MQTT is a machine-to-machine (M2M)/"Internet of Things" connectivity protocol. It was designed as an extremely lightweight publish/subscribe messaging transport. It is useful for connections with remote locations where a small code footprint is required and/or network bandwidth is at a premium.
To run the streaming service, use the following script:
$SPARK_HOME/bin/spark-submit --master local[*] \
--files $HOME/projects/pyspark-streaming-mqtt/configs/streaming_config.json \
--jars external/mqtt-assembly/target/spark-streaming-mqtt-assembly_*.jar \
--packages org.apache.bahir:spark-streaming-mqtt_2.11:2.4.0 \
$HOME/projects/pyspark-streaming-mqtt/streaming_service/streaming_mqtt.py
To run the streaming service on a virtual server having the same settings for which it was developed.
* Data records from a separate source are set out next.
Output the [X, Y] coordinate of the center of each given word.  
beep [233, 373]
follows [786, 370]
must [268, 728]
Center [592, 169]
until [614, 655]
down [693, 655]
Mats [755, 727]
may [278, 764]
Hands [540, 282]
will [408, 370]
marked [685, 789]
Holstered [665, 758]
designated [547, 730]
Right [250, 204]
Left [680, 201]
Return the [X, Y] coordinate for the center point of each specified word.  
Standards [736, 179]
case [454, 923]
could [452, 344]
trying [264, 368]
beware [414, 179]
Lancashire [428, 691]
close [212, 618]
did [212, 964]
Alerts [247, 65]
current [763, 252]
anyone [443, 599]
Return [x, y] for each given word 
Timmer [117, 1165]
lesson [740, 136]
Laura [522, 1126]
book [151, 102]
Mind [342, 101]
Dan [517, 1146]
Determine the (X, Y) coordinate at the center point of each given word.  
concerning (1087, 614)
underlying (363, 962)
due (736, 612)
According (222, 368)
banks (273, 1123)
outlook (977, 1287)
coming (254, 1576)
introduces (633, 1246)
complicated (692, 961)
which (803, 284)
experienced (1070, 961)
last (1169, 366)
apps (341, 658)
- Use the ubuntu-22.04.2-live-server-amd64 ISO
- Run the
vm_server_config.sh
file
The device projects that communicate with this streaming service can be found at https://github.com/FabioAguiar/iot-projects
This project also features a notebook file to demonstrate how records can be viewed in a dataframe.
This project uses the mqtt.py
file, which provides an MQTT Spark Streaming Connector, from the Apache Bahir project, under the Apache License 2.0. Thanks to the Apache Bahir project team for the provided code.